§ **DÉFIS**:
a: Citez l'extrait source entre « (À noter : l'invitation » et « face du miroir. », bornes incluses.
b: Poursuivez l'extrait source après sa dernière phrase.

── EXTRAIT SOURCE ──

Et comme un fait exprès, les choses changent, se précisent, prennent enfin une dimension :

 

p. 59 :

« Je veux de toi le plaisir innommable que tu m'offres, en le nommant. »

Et plus loin :

« Pouvais-je à l'avance douter que l'idée de Dieu était fade comparée à celle de perdition. »

(À noter : l'invitation Styko trouvée dans ce volume et qui me sert de marque-pages...)

 

p. 80 :

« Si nous avions traduit ce tremblement de notre démence dans la misère d'un accouplement, nos yeux auraient cessé leur jeu cruel ; j'aurais cessé de voir ma mère délirant de me regarder ; ma mère aurait cessé de me voir délirer de la regarder. Pour les lentilles d'un possible gourmand, nous aurions perdu la pureté de notre impossible. »

Histoire de l'œil est le premier ; Ma mère le dernier. Le second est comme l'autre versant du premier, l'autre face du miroir.

───
── DONNÉES FOURNIES ──

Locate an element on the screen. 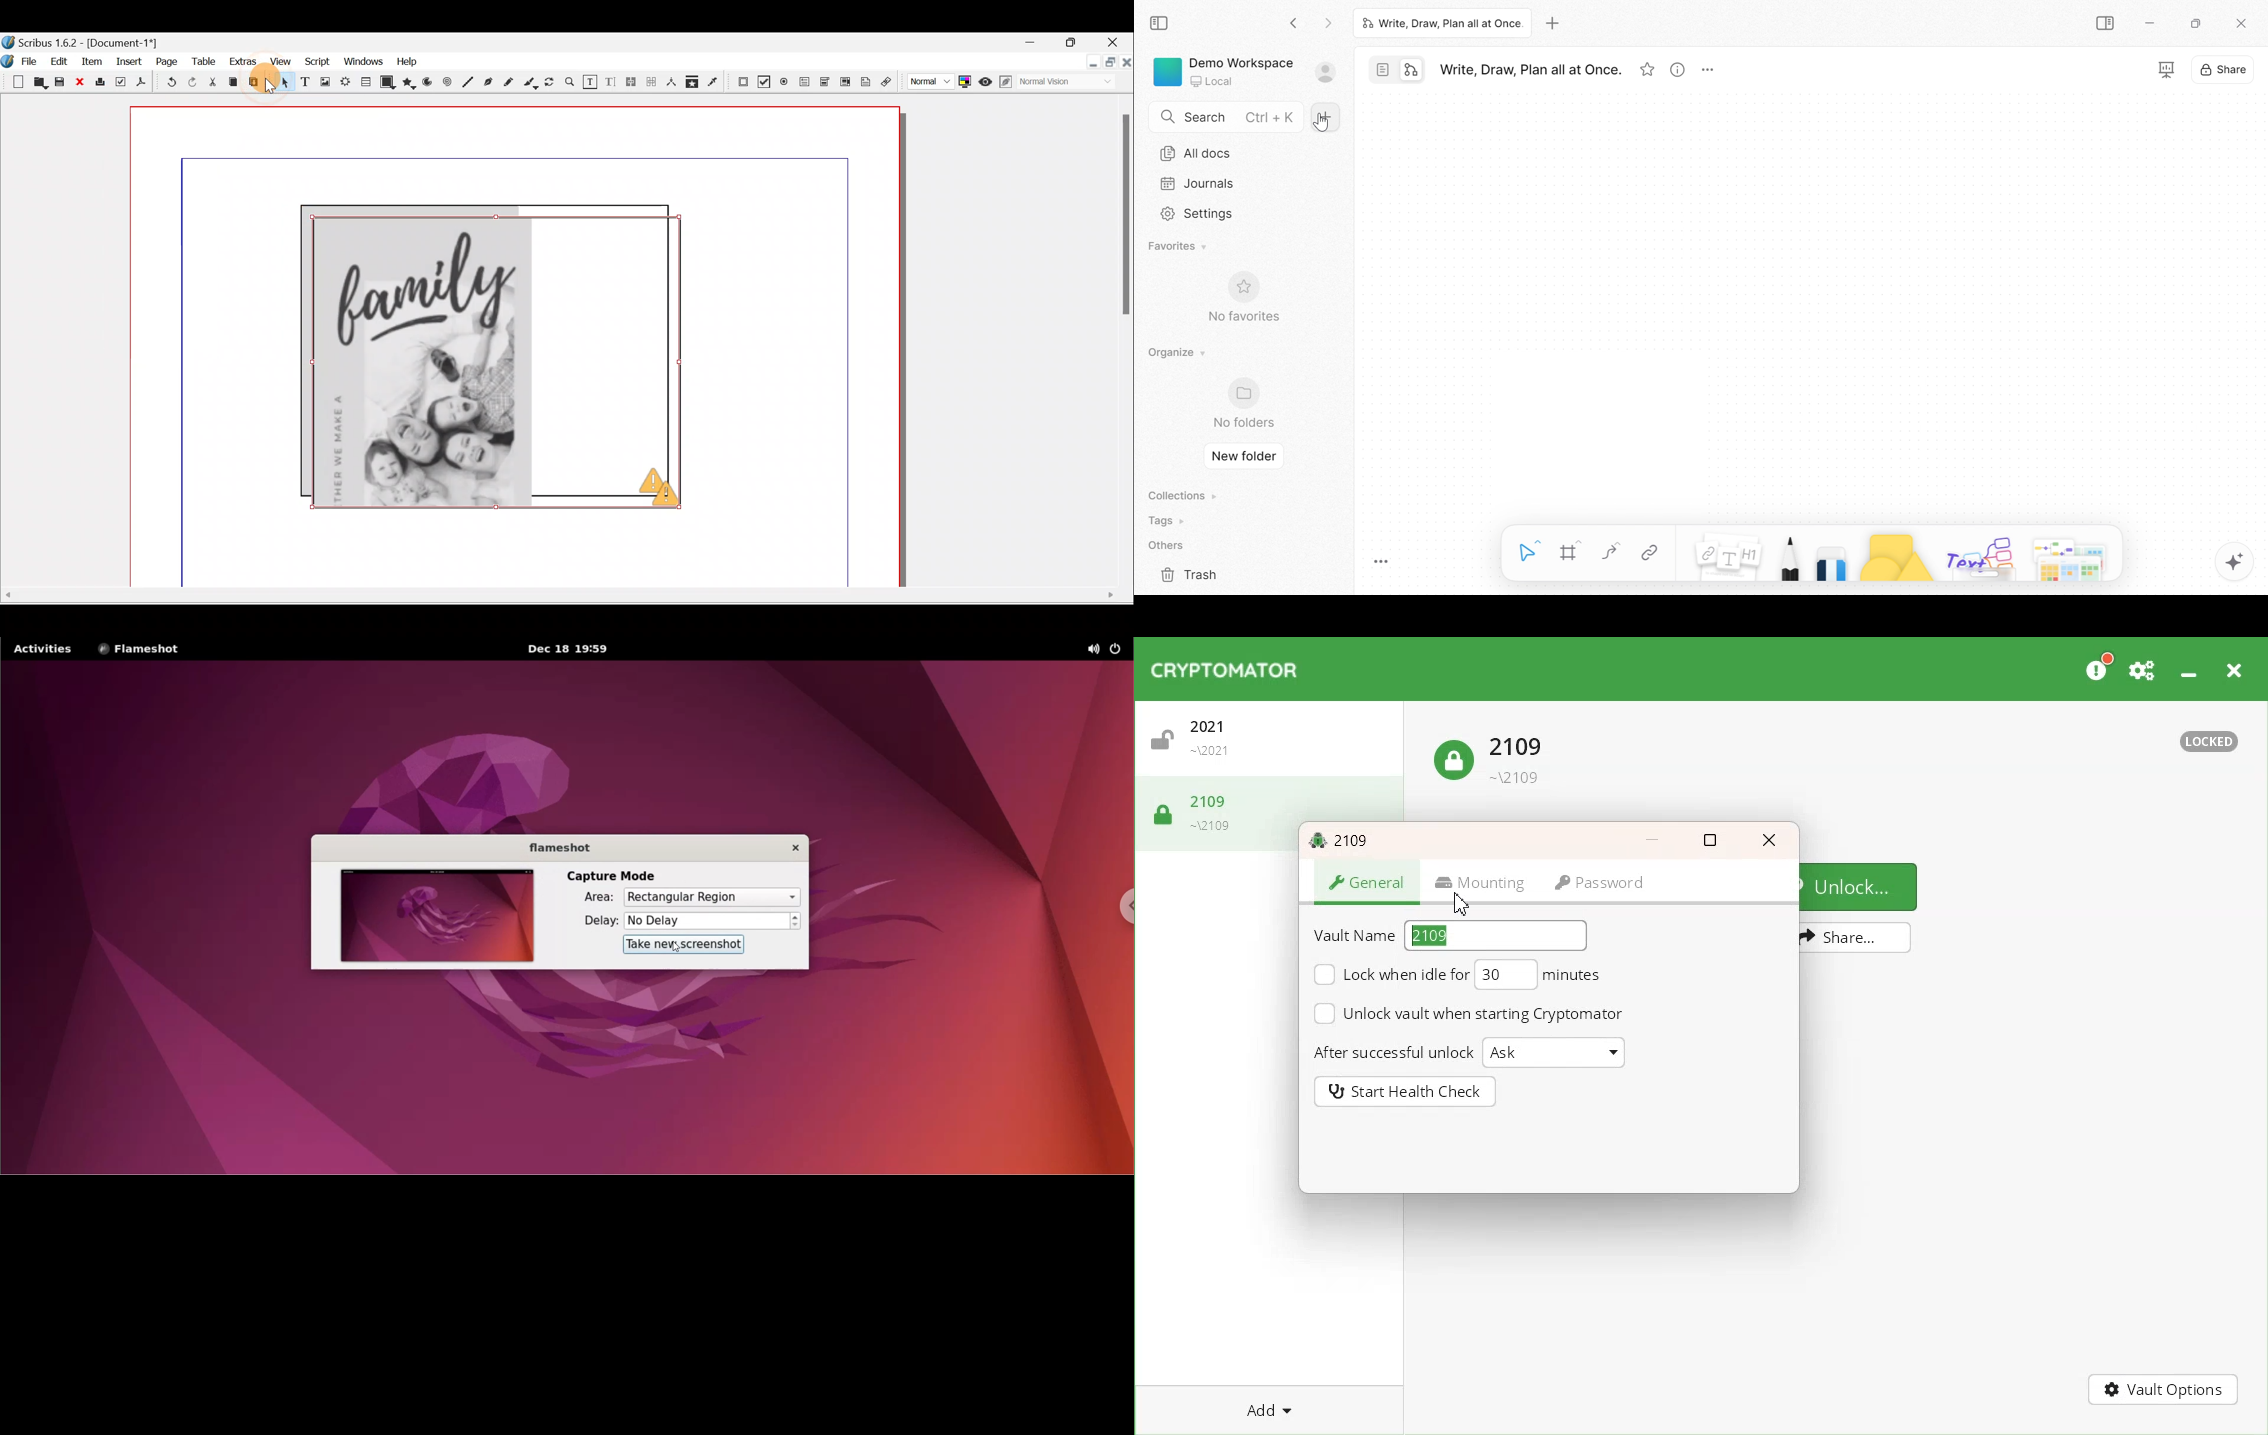  Minimise is located at coordinates (1032, 43).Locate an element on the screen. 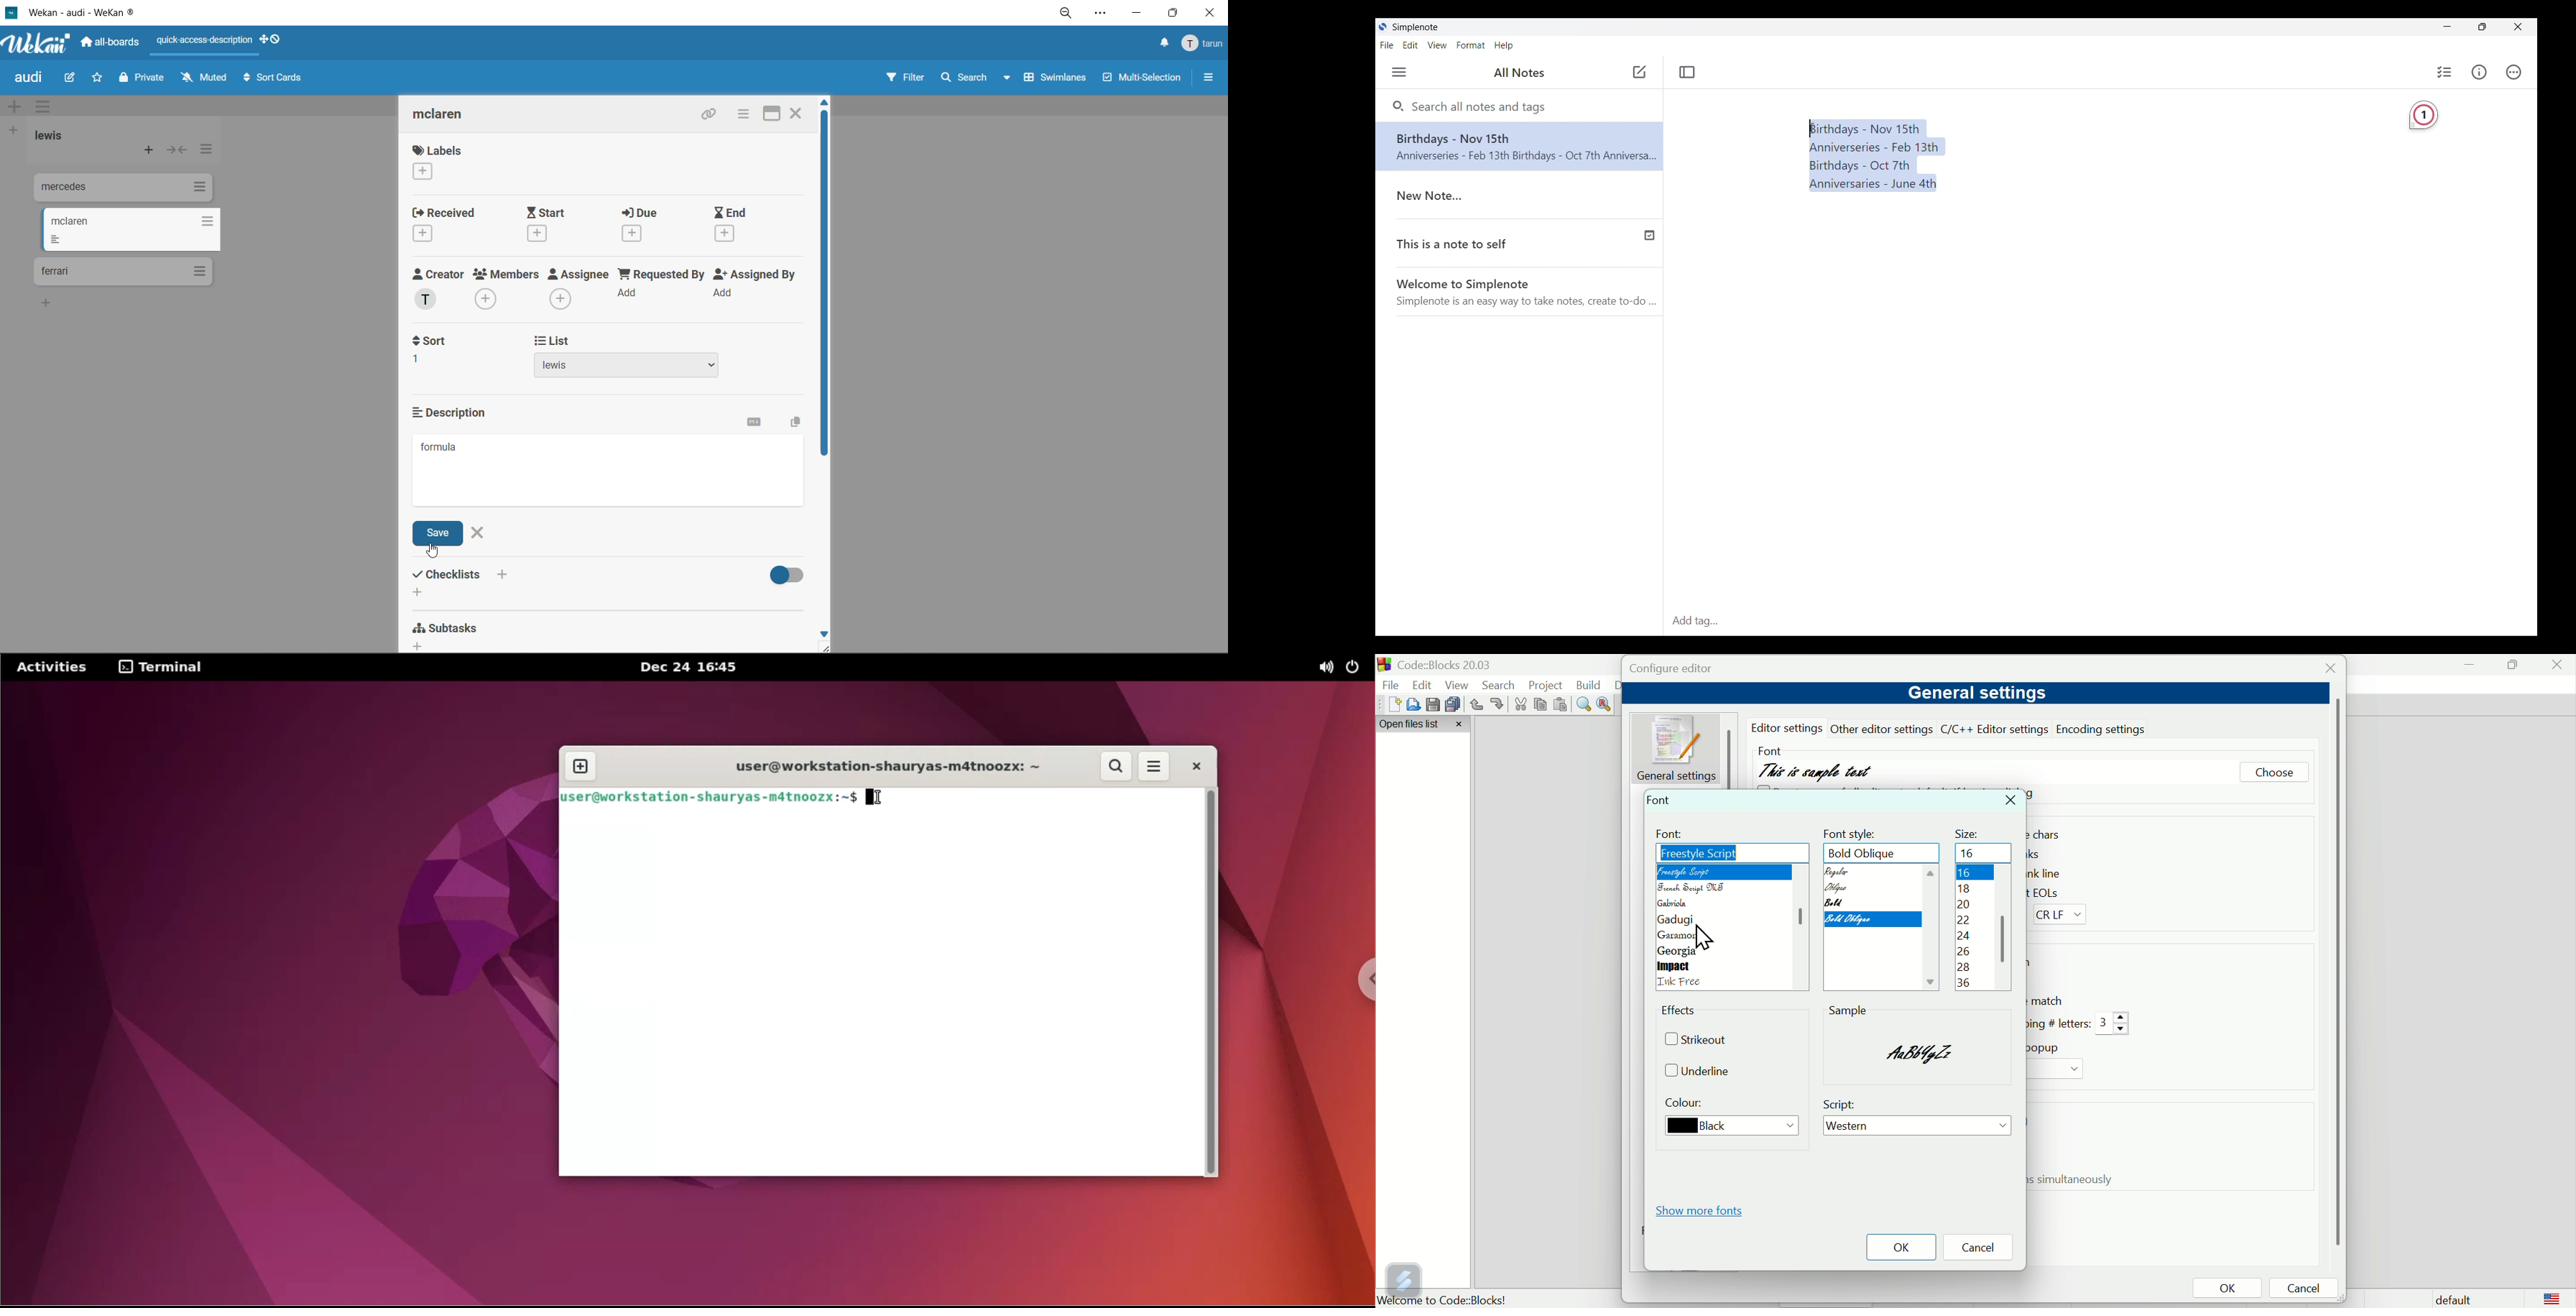 This screenshot has width=2576, height=1316. quick access description is located at coordinates (205, 41).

───

§ **RÉPONSES RÉDIGÉES**:
a:
(À noter : l'invitation Styko trouvée dans ce volume et qui me sert de marque-pages...)

 

p. 80 :

« Si nous avions traduit ce tremblement de notre démence dans la misère d'un accouplement, nos yeux auraient cessé leur jeu cruel ; j'aurais cessé de voir ma mère délirant de me regarder ; ma mère aurait cessé de me voir délirer de la regarder. Pour les lentilles d'un possible gourmand, nous aurions perdu la pureté de notre impossible. »

Histoire de l'œil est le premier ; Ma mère le dernier. Le second est comme l'autre versant du premier, l'autre face du miroir.

b:
Tout est caché, occulté, à peine suggéré, « retenu » au profit d'une sorte de raffinement (de la parole, de la pensée, de l'attitude). La rétention au nom d'un raffinement intellectuel contre le débordement total hors du regard cérébral... (Ça ne veut pas dire grand-chose…) Ce qu'il y a d'extraordinaire et de stupéfiant dans Histoire de l'œil, c'est que c'est brut, concis, immédiat, cru, sans ambages (?) ; ce qu'il a de gênant dans Ma mère, c'est que c'est explicatif, bavard, démonstratif, analytique (et presque psychanalytique)...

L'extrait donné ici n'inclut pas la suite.